The first is conviction:
Conviction is a set-in-concrete belief that you live by and refuse to compromise on. A pragmatist adjusts his or her beliefs and actions to things like the bottom line, or not making waves, or being liked and accepted. A man or woman of conviction won’t do that. Early one morning, Scottish philosopher and religious sceptic David Hume was observed hurrying to hear evangelist George Whitefield. When asked if he really believed what the great evangelist preached, Hume replied, ‘Certainly not! But he does, and I want to hear a man who truly believes what he says!’ Author Larry Phillips said: ‘There’s a noticeable difference between steel and tin – especially when hit. Genuine heartfelt convictions simply come across as “words of steel”. There’s a determined resolve in the tone…We need to be reminded that we can’t fake convictions! People will always discern the difference between words of steel and the sound of tin – no matter how hard the tin is hit!’
People know the difference between your core values and your intellectual concepts. If you don’t have a deep conviction about what you’re saying, why should they?
The second quality you must exhibit in dealing with others is: credibility.
When people trust you they’ll listen to you. In the early stages of the relationship, they’ll give you the benefit of the doubt as long as your credentials are good. But in order to maintain their trust, you must demonstrate credibility [reliability, integrity, sincerity].
It’s been said that the mediocre teacher tells, the good teacher explains, but the great teacher demonstrates. Ultimately, each of us should strive to be the message. In the first six months of a relationship we focus on a person’s communication ability in order to make judgments about him or her. For example, when we have a new boss who speaks well and casts a compelling vision, we buy in. When we connect well with a new neighbour or co-worker, we feel we may have a new friend. When we meet the person we end up marrying, we think everything will always be wonderful. And for most people the honeymoon is wonderful. But after the honeymoon comes the marriage! Sometimes that too is wonderful, and sometimes it’s not.

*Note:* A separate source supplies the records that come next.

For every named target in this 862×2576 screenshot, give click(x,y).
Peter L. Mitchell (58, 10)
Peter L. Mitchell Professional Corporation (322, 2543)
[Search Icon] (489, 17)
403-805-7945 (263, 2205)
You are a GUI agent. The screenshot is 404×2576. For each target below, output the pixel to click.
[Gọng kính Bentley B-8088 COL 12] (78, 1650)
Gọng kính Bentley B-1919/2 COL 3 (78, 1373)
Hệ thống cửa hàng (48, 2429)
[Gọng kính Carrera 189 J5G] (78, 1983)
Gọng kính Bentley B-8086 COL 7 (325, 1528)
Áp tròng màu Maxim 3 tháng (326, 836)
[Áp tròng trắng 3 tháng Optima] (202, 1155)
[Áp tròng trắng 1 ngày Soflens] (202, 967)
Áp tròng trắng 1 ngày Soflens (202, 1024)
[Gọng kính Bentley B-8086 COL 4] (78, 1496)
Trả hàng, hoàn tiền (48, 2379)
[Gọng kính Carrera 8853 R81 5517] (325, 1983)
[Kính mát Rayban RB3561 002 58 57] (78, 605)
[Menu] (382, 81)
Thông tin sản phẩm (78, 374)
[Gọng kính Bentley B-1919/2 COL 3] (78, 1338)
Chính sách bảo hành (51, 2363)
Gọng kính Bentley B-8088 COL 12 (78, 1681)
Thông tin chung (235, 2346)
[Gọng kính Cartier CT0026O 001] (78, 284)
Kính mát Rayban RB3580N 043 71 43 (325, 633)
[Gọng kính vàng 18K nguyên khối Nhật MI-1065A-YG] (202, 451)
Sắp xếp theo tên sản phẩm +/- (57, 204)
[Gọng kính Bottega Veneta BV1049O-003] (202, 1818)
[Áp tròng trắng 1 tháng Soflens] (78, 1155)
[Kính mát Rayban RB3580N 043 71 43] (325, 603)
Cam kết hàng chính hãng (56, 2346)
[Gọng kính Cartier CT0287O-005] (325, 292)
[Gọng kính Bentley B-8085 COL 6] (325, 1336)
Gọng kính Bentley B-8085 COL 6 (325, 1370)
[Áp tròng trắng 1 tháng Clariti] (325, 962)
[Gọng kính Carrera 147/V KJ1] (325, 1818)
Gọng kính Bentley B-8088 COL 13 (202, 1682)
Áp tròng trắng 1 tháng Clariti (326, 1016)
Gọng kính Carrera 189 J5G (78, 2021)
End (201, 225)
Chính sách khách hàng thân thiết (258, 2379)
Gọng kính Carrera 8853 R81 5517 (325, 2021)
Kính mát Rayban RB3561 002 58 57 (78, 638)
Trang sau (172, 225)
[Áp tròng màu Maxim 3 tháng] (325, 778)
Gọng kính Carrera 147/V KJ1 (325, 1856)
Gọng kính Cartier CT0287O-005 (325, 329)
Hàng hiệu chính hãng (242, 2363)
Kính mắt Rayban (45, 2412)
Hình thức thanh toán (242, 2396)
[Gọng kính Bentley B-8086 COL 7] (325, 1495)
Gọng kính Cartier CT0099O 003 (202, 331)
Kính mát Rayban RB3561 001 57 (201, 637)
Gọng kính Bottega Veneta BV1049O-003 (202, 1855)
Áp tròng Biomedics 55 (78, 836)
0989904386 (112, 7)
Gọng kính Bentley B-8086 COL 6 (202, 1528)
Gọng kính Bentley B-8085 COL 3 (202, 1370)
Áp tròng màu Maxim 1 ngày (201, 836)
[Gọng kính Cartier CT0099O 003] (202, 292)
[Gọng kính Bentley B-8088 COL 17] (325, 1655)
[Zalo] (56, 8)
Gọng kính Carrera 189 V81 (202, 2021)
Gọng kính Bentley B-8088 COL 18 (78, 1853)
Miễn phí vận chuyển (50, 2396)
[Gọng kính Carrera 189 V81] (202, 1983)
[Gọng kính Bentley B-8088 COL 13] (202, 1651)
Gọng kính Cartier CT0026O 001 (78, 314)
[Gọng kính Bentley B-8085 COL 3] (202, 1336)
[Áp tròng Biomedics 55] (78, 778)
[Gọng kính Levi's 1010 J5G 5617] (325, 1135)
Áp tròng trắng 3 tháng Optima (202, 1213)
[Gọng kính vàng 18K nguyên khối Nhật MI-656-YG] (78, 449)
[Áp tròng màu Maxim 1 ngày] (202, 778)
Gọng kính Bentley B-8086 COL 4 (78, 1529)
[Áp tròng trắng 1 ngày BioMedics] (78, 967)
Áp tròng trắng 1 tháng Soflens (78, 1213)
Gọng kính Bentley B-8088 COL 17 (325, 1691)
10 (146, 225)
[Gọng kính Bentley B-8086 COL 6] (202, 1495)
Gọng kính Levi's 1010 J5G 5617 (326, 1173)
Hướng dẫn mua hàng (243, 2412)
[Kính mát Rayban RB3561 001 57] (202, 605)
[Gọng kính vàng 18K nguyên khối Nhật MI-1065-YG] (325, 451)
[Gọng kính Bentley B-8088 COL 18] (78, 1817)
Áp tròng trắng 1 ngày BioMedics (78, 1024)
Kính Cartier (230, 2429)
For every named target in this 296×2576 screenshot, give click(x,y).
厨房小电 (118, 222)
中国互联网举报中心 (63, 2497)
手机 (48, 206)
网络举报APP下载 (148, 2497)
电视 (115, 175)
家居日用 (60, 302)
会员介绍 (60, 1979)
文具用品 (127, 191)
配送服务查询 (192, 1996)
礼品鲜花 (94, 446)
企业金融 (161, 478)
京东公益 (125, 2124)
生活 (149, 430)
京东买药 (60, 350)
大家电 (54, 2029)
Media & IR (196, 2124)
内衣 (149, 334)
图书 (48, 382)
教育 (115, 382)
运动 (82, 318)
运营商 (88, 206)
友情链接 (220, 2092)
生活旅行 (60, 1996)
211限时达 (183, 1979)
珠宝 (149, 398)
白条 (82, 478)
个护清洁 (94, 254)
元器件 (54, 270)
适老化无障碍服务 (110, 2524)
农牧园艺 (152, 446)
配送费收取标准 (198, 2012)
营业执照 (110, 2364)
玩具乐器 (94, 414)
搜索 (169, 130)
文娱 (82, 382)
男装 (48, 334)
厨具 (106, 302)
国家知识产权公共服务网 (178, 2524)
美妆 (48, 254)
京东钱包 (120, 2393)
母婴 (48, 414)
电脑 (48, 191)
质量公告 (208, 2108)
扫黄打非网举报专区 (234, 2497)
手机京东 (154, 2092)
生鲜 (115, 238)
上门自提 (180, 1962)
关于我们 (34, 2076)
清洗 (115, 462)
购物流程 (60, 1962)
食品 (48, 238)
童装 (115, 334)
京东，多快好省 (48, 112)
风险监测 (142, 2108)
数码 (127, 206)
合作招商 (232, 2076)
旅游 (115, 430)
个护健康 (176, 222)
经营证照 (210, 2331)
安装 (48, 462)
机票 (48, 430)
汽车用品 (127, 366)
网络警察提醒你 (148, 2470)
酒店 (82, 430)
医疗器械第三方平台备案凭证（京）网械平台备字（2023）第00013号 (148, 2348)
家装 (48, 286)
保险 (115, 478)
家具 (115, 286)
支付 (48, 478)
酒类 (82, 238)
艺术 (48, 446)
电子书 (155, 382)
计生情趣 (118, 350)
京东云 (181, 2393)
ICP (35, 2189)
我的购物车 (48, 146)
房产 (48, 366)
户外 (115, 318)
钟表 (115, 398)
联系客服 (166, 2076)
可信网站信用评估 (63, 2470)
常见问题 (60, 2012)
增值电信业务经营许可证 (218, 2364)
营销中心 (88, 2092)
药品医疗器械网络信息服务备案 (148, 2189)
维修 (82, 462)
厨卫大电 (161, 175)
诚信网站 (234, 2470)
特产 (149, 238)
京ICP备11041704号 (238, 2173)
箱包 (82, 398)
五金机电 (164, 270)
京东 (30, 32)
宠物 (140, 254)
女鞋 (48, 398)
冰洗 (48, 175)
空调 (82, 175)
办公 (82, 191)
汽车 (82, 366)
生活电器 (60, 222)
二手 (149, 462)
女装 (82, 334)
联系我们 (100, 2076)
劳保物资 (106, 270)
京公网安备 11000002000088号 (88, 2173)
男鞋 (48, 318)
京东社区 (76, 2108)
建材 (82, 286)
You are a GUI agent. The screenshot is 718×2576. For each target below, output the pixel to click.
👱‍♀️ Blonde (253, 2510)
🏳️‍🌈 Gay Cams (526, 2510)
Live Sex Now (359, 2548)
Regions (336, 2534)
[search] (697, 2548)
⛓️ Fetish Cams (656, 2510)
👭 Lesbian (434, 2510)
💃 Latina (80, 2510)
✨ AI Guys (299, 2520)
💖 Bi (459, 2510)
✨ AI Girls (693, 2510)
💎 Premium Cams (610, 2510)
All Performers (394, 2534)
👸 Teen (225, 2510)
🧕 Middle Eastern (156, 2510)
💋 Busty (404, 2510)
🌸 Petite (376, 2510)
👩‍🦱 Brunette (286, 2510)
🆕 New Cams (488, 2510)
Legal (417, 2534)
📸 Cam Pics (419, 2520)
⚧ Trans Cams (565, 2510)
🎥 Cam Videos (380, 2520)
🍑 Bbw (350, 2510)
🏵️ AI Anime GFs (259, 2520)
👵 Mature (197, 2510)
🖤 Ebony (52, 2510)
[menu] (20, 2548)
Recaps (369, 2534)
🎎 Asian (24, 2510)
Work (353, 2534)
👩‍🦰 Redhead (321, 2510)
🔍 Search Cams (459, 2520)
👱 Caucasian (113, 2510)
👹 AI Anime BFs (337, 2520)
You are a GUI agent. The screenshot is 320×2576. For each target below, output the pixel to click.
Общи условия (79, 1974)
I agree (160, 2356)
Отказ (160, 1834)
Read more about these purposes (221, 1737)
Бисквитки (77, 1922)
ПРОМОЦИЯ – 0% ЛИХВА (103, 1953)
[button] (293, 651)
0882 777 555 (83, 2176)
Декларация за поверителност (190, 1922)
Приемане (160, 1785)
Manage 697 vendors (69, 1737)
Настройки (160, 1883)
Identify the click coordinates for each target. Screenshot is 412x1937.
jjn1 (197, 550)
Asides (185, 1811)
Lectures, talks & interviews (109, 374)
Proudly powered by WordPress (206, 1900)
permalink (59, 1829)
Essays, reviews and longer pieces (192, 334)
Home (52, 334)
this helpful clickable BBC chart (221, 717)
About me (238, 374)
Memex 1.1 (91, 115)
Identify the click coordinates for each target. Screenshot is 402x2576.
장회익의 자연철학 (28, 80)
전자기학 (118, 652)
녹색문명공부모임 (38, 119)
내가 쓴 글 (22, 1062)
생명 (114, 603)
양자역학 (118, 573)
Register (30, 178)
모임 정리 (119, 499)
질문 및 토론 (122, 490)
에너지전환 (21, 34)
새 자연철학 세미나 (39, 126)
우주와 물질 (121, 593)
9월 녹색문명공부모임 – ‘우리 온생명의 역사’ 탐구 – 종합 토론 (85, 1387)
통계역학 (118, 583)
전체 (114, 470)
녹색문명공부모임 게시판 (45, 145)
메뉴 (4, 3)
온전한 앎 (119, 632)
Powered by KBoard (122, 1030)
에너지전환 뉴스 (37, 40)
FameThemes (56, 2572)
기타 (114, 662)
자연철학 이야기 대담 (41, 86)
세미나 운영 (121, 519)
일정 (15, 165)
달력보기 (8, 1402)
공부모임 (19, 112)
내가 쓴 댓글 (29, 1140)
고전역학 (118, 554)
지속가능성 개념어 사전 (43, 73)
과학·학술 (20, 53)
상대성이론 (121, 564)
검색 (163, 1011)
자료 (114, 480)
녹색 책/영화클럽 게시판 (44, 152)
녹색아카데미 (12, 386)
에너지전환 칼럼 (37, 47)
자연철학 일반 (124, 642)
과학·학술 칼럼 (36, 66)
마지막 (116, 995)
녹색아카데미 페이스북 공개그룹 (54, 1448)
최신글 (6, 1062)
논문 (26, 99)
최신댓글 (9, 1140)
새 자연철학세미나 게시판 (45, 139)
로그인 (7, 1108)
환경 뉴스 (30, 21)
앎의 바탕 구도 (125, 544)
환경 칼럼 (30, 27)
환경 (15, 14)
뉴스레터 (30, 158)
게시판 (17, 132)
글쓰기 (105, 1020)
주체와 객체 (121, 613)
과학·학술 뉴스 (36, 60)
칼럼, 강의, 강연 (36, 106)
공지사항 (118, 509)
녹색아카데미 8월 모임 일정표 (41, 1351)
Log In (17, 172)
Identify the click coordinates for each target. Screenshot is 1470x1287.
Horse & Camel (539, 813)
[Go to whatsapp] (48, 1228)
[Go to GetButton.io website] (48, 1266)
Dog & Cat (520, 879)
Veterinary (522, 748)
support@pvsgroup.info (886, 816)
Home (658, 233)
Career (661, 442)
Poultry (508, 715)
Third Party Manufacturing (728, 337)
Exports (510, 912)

What makes the difference? Credibility!
Here’s how it works in relationships: during the first six months communication overrides credibility. After six months credibility overrides communication. When a person is credible, the longer the time, the better it gets. But for someone who lacks credibility, the longer the time, the worse it gets.
Credibility is like money: with it, you’re solvent; without it, you’re bankrupt. The truth is: with the passage of time the way you live far outweighs the words you use.